Elizebeth, “more or less known as a military cipher expert,” nevertheless felt she was better known as the wife of William Friedman. In short, she took on the role of housewife. And yet Prohibition opened up cryptologic opportunities that otherwise only a war provided. She was asked to create and head a small decrypt unit for the Coast Guard, within the Treasury Department, laying bare the incriminating contents of rumrunners’ communications. The end of Prohibition saw her shunted aside for a ladder-climbing man, with a small fraction of her skills, but the coming of war made her services once more indispensable. Her decryption work led to arrests of some of the most sought-after Nazi spies.

Elizebeth said it was “the thrill of your life” to crack open a cipher: “The skeleton of words leap out, and make you jump.” Still, she would have concurred with William when he wrote, early in his career, “The work is so hard and the results so very, very meagre. Sometimes I fear I haven’t got it in me at all.” Of course, William did have the right stuff, yet the strain of unrelenting, intense mental effort for high stakes combined with an apparent predisposition for mental illness took a huge toll. He turned to less taxing pursuits after the war.

Such as writing, a pleasure denied him for more than two decades of cryptanalytic service to his country. He teamed with Elizebeth on a project, another pleasure denied him for as long. Theirs was a historical project that demanded years of archival research. It was written for the general reader interested in a fascinating, little-known moment in the American story. It was written for the scholar of the new science of cryptology, too. Perhaps most of all, it was written for the authors themselves, a kind of personal therapy. The result, The Shakespearean Ciphers Examined: An Analysis of Cryptographic Systems Used as Evidence That Some Author Other Than William Shakespeare Wrote the Plays Commonly Attributed to Him, excavated the past at Riverbank and set the record straight on its accomplishments. More important, the process of writing it set the authors free from a burdensome past.
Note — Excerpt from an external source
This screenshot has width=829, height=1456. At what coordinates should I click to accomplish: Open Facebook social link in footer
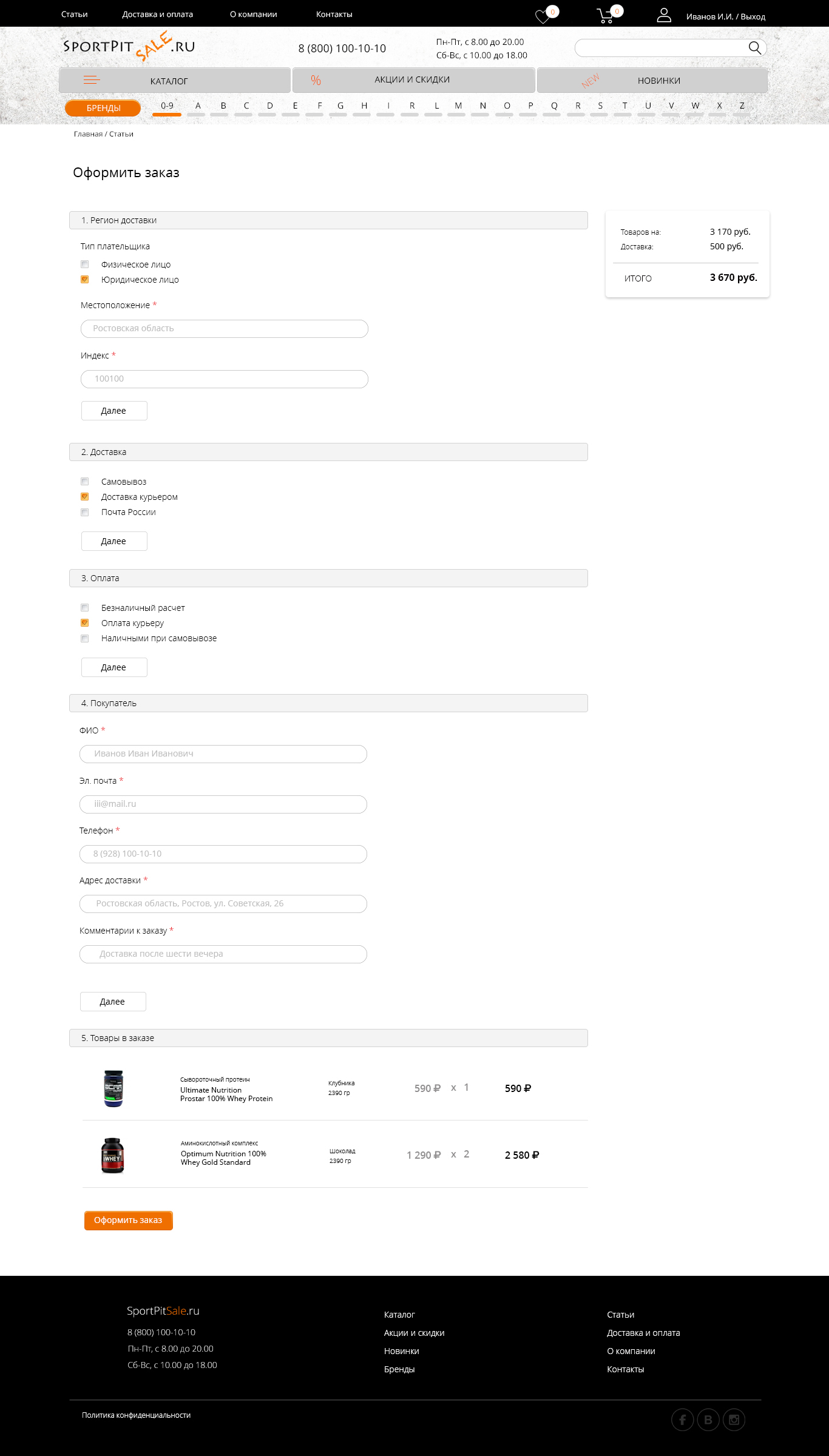click(x=682, y=1420)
Elizebeth’s biographer Jason Fagone says the pair approached their subject with “ruthless honesty” and, in so doing, produced “a story about the drug of self-delusion and the joy of truth.” While debunking her life’s work, the Friedmans recognized that Mrs. Gallup had ignited in them a lifelong passion for cryptanalysis. Acknowledging Fabyan could be manipulative, self-centered, and controlling, they nevertheless forgave him his faults and credited him with a substantive achievement. He had funded the enterprise that birthed not only their personal careers but also the intelligence gathering culture of an entire nation.

At the end of Stephen Sondheim’s musical Into the Woods, a quartet of fairy tale survivors sings,Witches can be right, giants can be good. // You decide what’s right, you decide what’s good.” Mrs. Gallup was no witch, nor was she right. But the Friedmans decided that she wasn’t exactly wrong either. At six-feet…something, George Fabyan was a it of a giant, but the cryptanalyst husband-and-wife decided he had done some tangible good. The non-duality of Taoism may seem exotic or arcane. In fact, we would see it all around us, if only we knew how to look. In the life of the Friedmans, through the revelations of their book, the blurring complementarity of right and wrong are plain to see. At Riverbank, a pursuit of self-delusion led to the pursuit of truth. At the level of the particular, this meant the truth enciphered within in garbled messages. Generalized, it meant the truth of a science whose laws are as discernible–through arduous experimentation–as those of physics.

A mistake–going to work for a tyrant ensnared in self-delusion–can be the most fruitful choice of a lifetime. The recognition of same can be the most therapeutic act of all.